Text extract
· · · · ·

Single by Beth Nielsen Chapman featuring Paul Carrack

from the album You Hold the Key
- Released: August 20, 1993
- Recorded: 1993
- Genre: Adult contemporary
- Length: 4:17
- Label: Reprise
- Songwriter: Beth Nielsen Chapman
- Producer: Jim Ed Norman

Beth Nielsen Chapman singles chronology
| "The Moment You Were Mine" (1993) | "In the Time It Takes" (1993) | "Sand and Water" (1997) |

Paul Carrack singles chronology
| "Don't Dream It's Over" (1991) | "In the Time It Takes" (1993) | "Eyes of Blue" (1995) |

= In the Time It Takes =

1993 single by Beth Nielsen Chapman

"In the Time It Takes" is a song written and performed by Beth Nielsen Chapman, released as a radio-only single from her second album You Hold the Key. The song features vocals from Paul Carrack. It peaked at #25 on the Billboard Adult Contemporary Singles chart in 1993, and it stayed on the chart for 14 weeks. On the Canadian singles chart, the song spent two weeks at its peak of #34.

· · · · ·

Complete the following
(1) Using the entry on "In the Time It Takes" above, decide whether each statement agrees with it: (a) The song was produced by Jim Ed Norman. (b) The song was released to stores as a commercial single. (c) The song peaked at #34 on the Billboard Adult Contemporary Singles chart. Answer yes or no for each and quote the deciding words of the entry.
(2) Restate word for word the part of the entry on "In the Time It Takes" that opens with the words containing "1993 single by" and closes with "peak of #34.".

Raw records
· · · · ·

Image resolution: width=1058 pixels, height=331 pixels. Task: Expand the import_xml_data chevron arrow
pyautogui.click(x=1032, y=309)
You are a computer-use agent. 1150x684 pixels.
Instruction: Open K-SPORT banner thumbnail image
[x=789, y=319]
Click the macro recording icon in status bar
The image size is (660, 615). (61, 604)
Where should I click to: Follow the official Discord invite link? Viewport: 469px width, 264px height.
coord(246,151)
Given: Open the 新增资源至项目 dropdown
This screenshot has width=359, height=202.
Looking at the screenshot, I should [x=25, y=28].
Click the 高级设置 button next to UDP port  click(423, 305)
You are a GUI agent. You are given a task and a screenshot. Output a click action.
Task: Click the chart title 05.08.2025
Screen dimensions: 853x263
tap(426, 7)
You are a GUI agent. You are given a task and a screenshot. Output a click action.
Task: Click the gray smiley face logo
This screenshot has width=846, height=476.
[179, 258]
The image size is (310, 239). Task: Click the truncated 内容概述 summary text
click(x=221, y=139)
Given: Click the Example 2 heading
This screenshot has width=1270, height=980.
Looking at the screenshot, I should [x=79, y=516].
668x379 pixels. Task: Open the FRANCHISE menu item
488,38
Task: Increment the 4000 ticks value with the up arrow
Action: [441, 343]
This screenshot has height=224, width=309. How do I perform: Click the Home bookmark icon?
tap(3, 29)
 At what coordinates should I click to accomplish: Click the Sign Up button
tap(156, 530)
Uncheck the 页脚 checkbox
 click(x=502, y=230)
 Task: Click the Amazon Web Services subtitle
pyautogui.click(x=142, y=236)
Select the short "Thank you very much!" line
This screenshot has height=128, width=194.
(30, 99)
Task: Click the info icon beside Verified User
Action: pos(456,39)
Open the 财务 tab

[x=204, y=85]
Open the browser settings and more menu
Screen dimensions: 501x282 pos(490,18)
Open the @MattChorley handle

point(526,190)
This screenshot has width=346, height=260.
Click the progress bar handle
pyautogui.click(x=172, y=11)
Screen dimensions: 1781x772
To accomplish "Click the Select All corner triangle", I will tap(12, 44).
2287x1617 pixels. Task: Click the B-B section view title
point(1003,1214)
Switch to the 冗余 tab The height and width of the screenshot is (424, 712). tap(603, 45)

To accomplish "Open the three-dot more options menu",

· · · · ·

Solutions below
(1)
(a) Yes: "Producer: Jim Ed Norman"
(b) No: "released as a radio-only single"
(c) No: "It peaked at #25 on the Billboard Adult Contemporary Singles chart"

(2)
1993 single by Beth Nielsen Chapman

"In the Time It Takes" is a song written and performed by Beth Nielsen Chapman, released as a radio-only single from her second album You Hold the Key. The song features vocals from Paul Carrack. It peaked at #25 on the Billboard Adult Contemporary Singles chart in 1993, and it stayed on the chart for 14 weeks. On the Canadian singles chart, the song spent two weeks at its peak of #34.